The computing system 700, in this example, includes a communications interface 724 that acts as an input and output and allows software and data to be transferred between the policy manager 106 and external devices or access points via a communications path 726. Examples of communications interface 724 may include a modem, a network interface (such as an Ethernet card), a communications port, a PCMCIA slot and card, etc. Software and data transferred via communications interface 724 are in the form of signals which may be, for example, electronic, electromagnetic, optical, or other signals capable of being received by communications interface 724. The signals are provided to communications interface 724 via a communications path (i.e., channel) 726. The channel 726 carries signals and may be implemented using wire or cable, fiber optics, a phone line, a cellular phone link, an RF link, and/or other communications channels.

In this document, the terms “computer program medium,” “computer usable medium,” and “computer readable medium” are used to generally refer to media such as main memory 706 and secondary memory 712, removable storage drive 716, a hard disk installed in hard disk drive 714, and signals. The computer program products are means for providing software to the computer system. The computer readable medium allows the computer system to read data, instructions, messages or message packets, and other computer readable information from the computer readable medium.

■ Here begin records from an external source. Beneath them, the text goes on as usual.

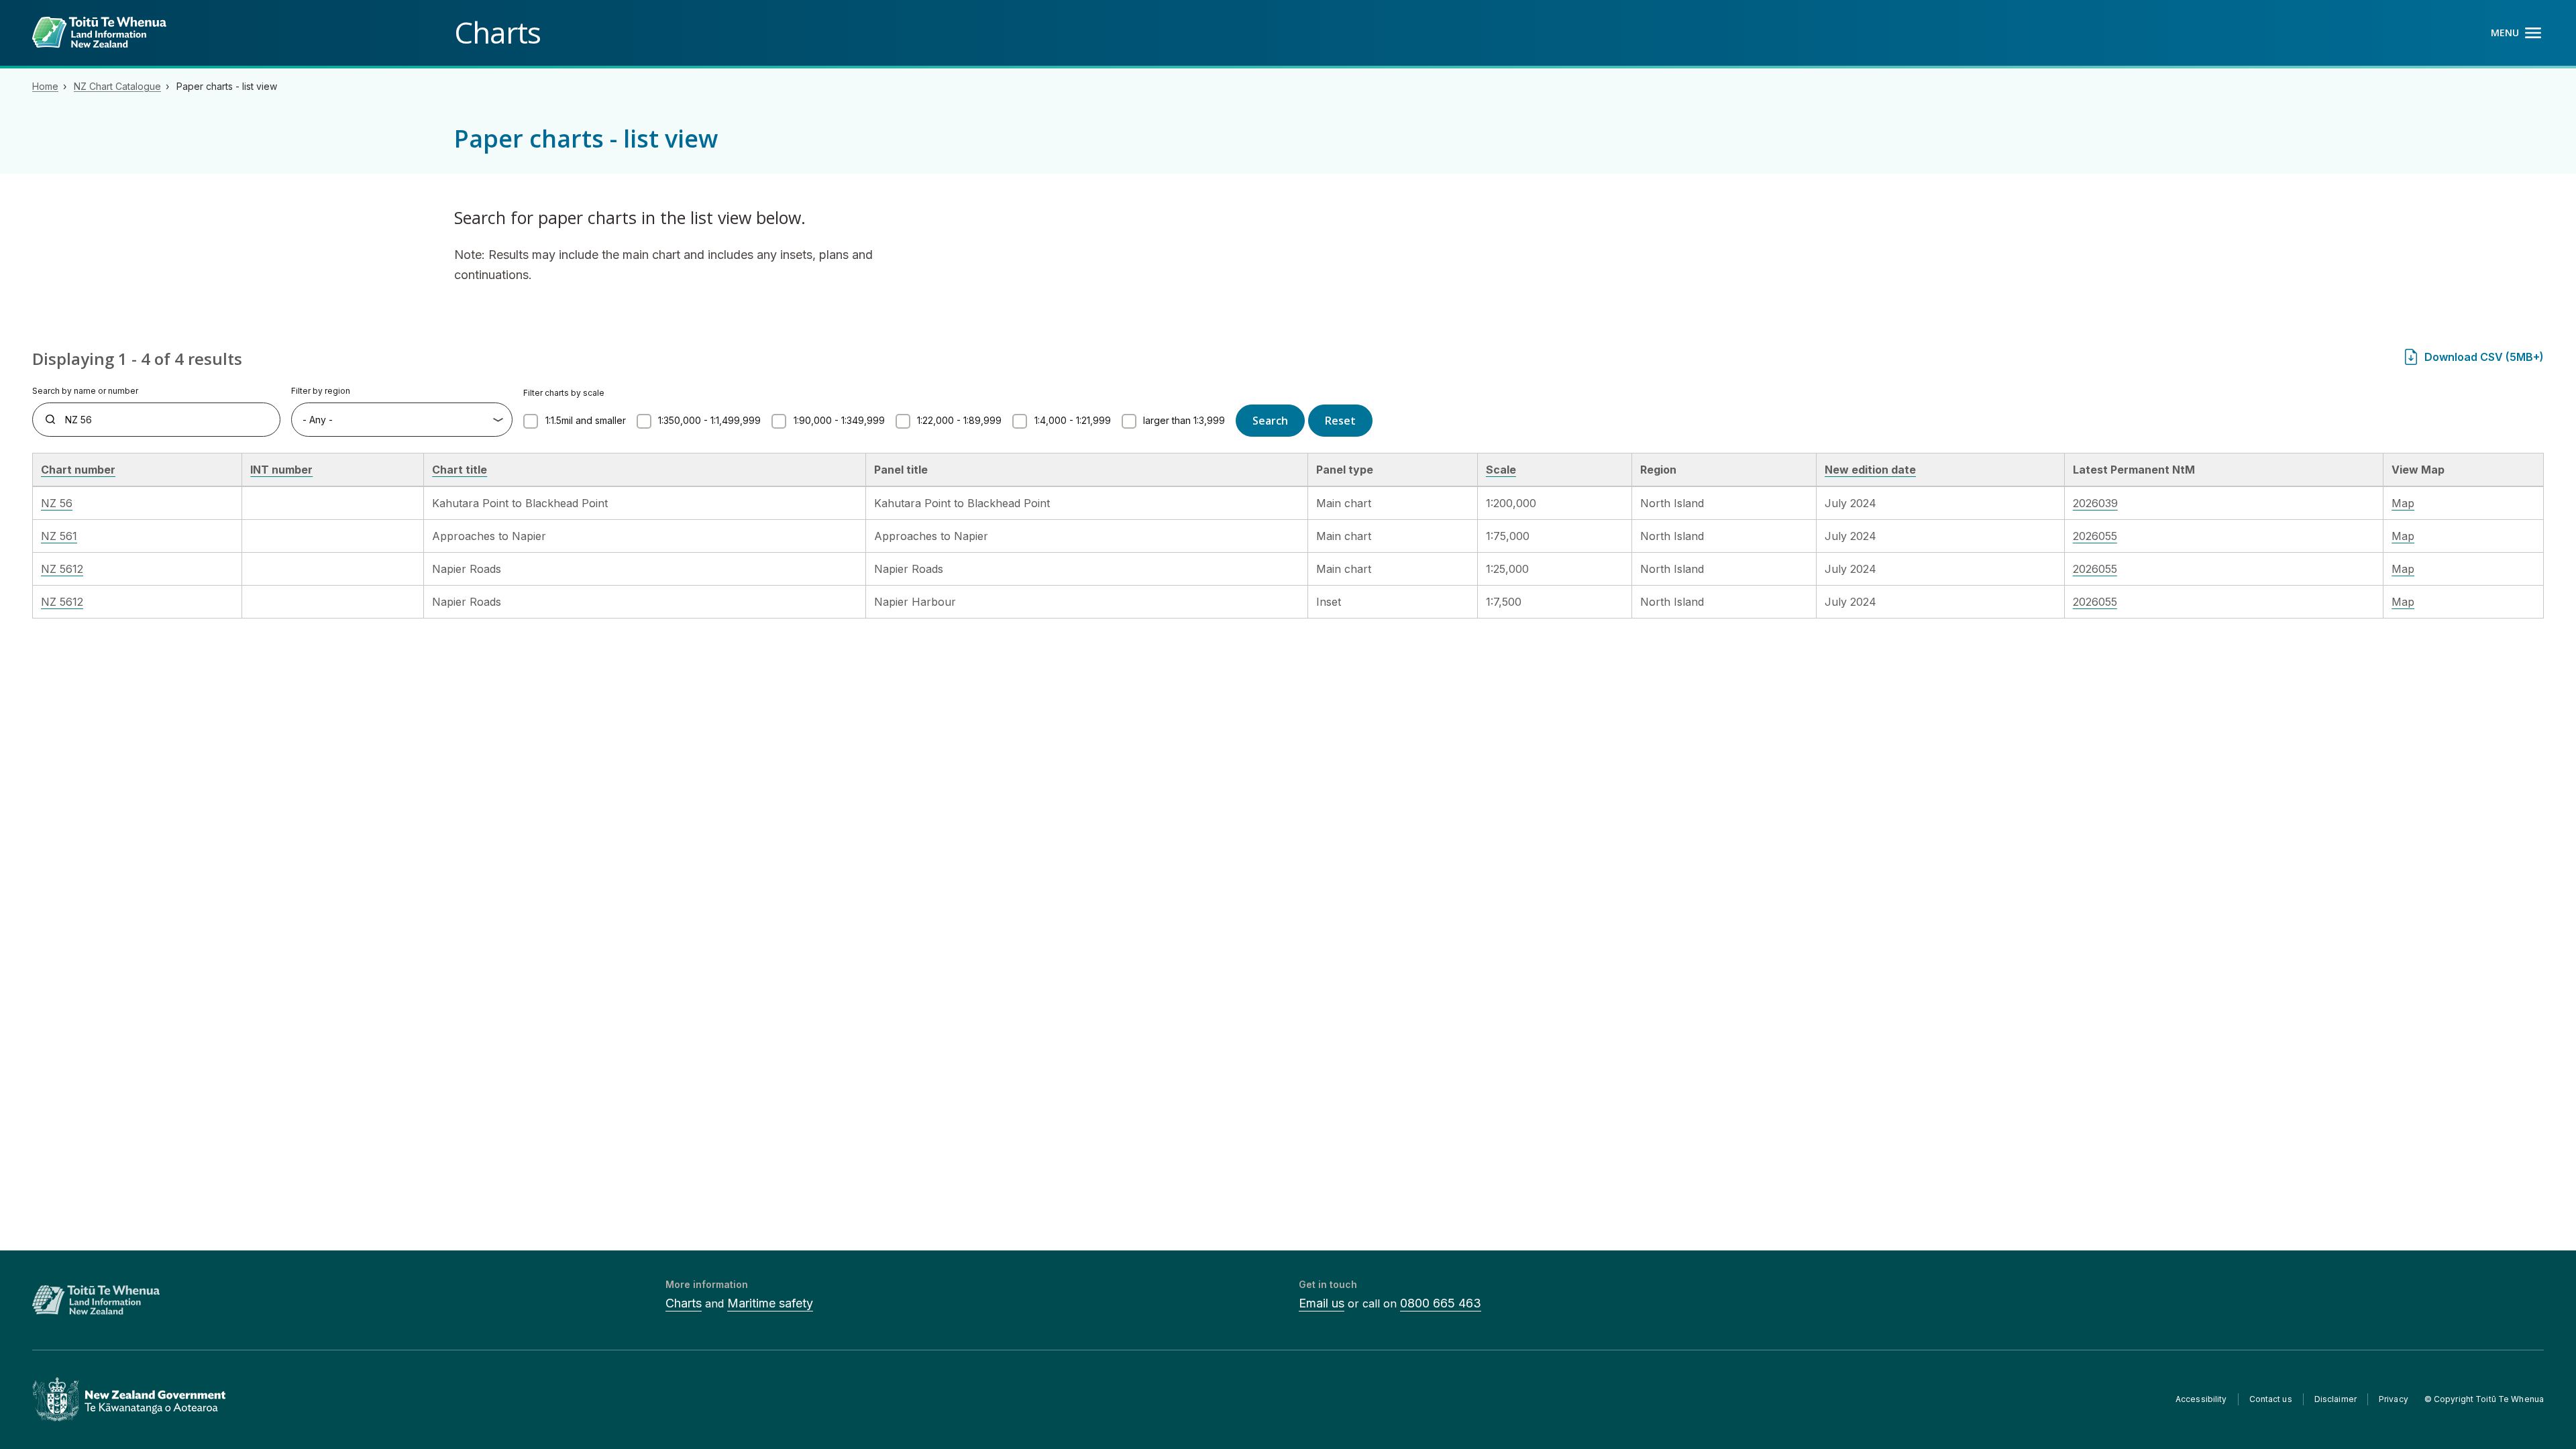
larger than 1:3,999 (1184, 420)
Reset (1340, 420)
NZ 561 (59, 536)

Computer programs (also called computer control logic) are stored in main memory 706 and/or secondary memory 712. Computer programs may also be received via communications interface 724. Such computer programs, when executed, enable the computer system to perform the features of the various embodiments of the present invention as discussed herein. In particular, the computer programs, when executed, enable the processor 704 to perform the features of the computer system.

NON-LIMITING EXAMPLES

Although specific embodiments of the invention have been disclosed, those having ordinary skill in the art will understand that changes can be made to the specific embodiments without departing from the spirit and scope of the invention. The scope of the invention is not to be restricted, therefore, to the specific embodiments, and it is intended that the appended claims cover any and all such applications, modifications, and embodiments within the scope of the present invention.

Claims

1. A method for managing policy elements in an information processing system, the method comprising:

retrieving at least one policy element from a plurality of policy elements stored in at least one policy repository, wherein the plurality of policy elements include at least one of
a plurality of reusable policy rules,
a plurality of reusable policy rule components,
a plurality of reusable policy rule templates, and
a plurality of and policy rule component templates;
creating a new reusable policy element from at least one of the policy element that has been retrieved, and a default policy element;
storing the new reusable policy element in the at least one policy repository; and
querying a reusable policy element using metadata associated with the reusable policy element.

2. The method of claim 1, wherein the storing further comprises at least one of:

determining a repository in the plurality of repositories comprising storage space for storing the new reusable policy element based on the metadata associated with the new reusable policy element.

3. The method of claim 1, wherein the plurality of reusable policy rule components include at least:

Metadata;
Events;
Conditions; and
Actions.

4. The method of claim 1, wherein each policy rule in the plurality of policy rules and each policy rule template in the plurality of policy rule templates includes at least one pointer to a policy rule component and a policy rule component template it contains, wherein the pointer is used by at least one of a human user and a machine user to identify one of the policy rule components and policy rule component templates used in one of the policy rule and policy rule template, respectively, and wherein

each policy rule component in the plurality of policy rule components and each policy rule component template in the plurality of policy rule component templates includes at least one pointer to a policy rule and policy rule template containing the policy rule component and the policy rule component template, respectively, wherein the pointer is used by at least one of a human user and a machine user to identify one of the policy rule and policy rule template that use the policy rule component and the policy rule component template, respectively.

5. The method of claim 1, wherein the at least one repository is one of a physical storage entity and a logical partition of a physical storage entity.

6. The method of claim 1, wherein at least one policy element in the plurality of policy elements are stored in a different repository than the other policy elements.

7. The method of claim 6, wherein the different repository is at least one of a different physical entity and a different logical partition of an original physical entity for enabling both physical.

8. The method of claim 1, wherein each of the policy elements in the plurality of policy elements support management operations, where the management operations include at least one of:

changing a name of an existing policy element, thereby causing the existing policy element to be known by a new name;
creating a copy of a policy element;
creating at least one different version of a policy element, wherein the creating different version at least includes creating different named policy elements that are uniquely identifiable for supporting different functionality;
changing a storage location of a policy element; and
updating a policy element to identify a location of a reusable policy rule component whose location has been changed.

9. The method of claim 8, wherein the copy of the policy element includes at least one of:

a shallow copy of the policy element, wherein a shallow copy includes a copy of the policy element without a copy of policy element contained within the policy element; and
a deep copy of the policy element, wherein a deep copy includes a copy of the policy element and all other policy element contained within the policy element.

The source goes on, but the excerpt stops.